Nevertheless, Anna Hazare will always have to face the inevitable though unenviable predicament of being assessed on the yardstick of Gandhi and J.P. And, even though Anna enjoyed the distinct advantage of 24-hour live TV telecast, those who have lived through the earlier era may not place Anna’s impact graph higher than that of Gandhi who came on the scene around a century ago when even radio was remote or JP who stepped on to the centre stage nearly half a century ago when radio had arrived but TV was remote.

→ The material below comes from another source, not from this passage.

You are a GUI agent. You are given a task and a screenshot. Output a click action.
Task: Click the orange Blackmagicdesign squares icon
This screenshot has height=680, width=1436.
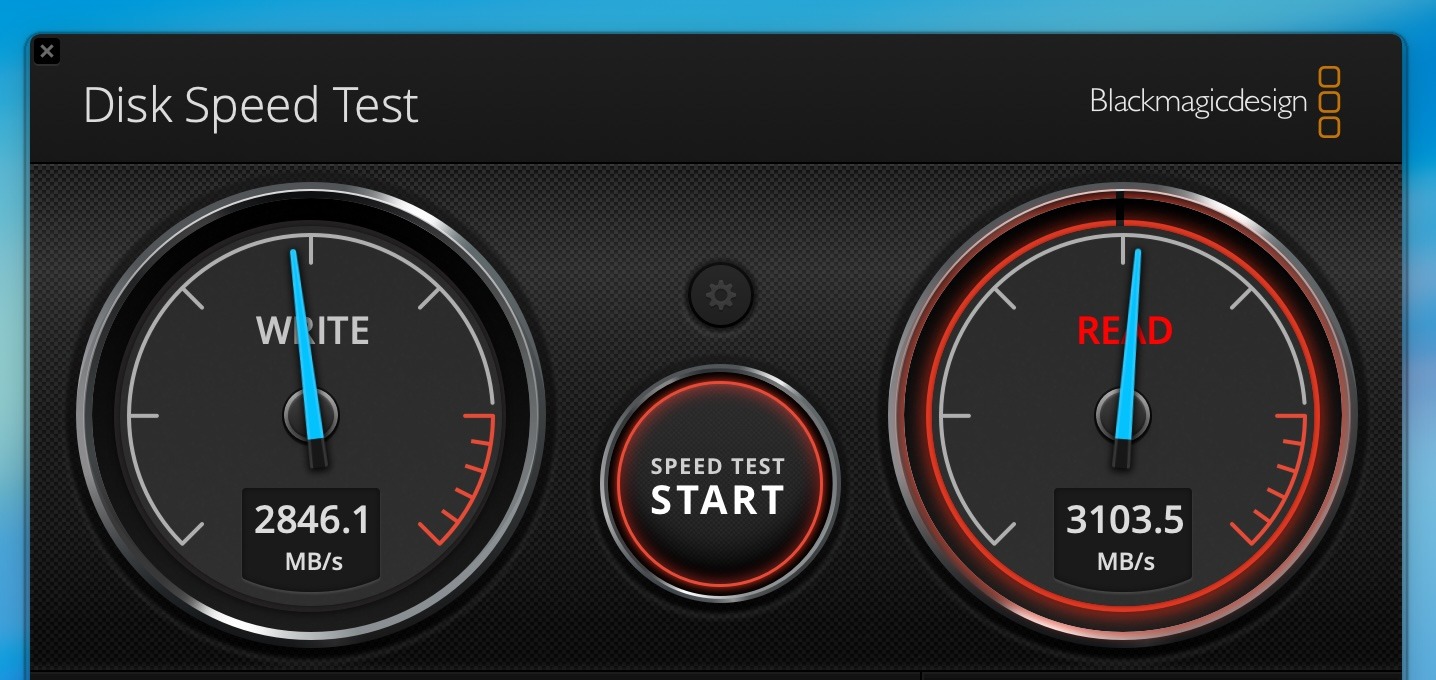[x=1329, y=102]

While JP stirred up the post-independence India against self-righteous authoritarianism of Indira Gandhi, Anna sought to arouse the post-independence India against self-righteous corruption in high places flourishing under the Congress led UPA whose strings are held by Sonia Gandhi. To that extent, the commonality is too vast to prompt a comparison of Anna movement with that of JP. But, history, they say, repeats itself…. first time it is a tragedy,  second time it is a farce. The history of JP movement ended in the tragedy of a fragmented Janata Party with each of the mutually warring constituents taking a separate course only to pave way for the return of Indira Gandhi. And now, the story of Anna movement gets entangled in hiccups of confusion with Sonia Gandhi having the last laugh.
For quite some time to come, the course of Anna movement will continue to evoke research interest for the students of political revolutions and Anna will continue to be judged in the shadow of ‘JP’. A revolution, says a time-tested dictum, does not last for a long time if it is devoid of ideas while nobody can stop a revolution triggered by an idea whose time has come. Anna Hazare needs to revisit the genesis and evolution of the movement initiated by him and so also the common man needs to have a closer look at what all he expects from Anna. Umapathy beckons back Anna with a  famous poetic call from the revolutionary protagonists of 1950s, “…… Aa, Ab Laut Chalen!”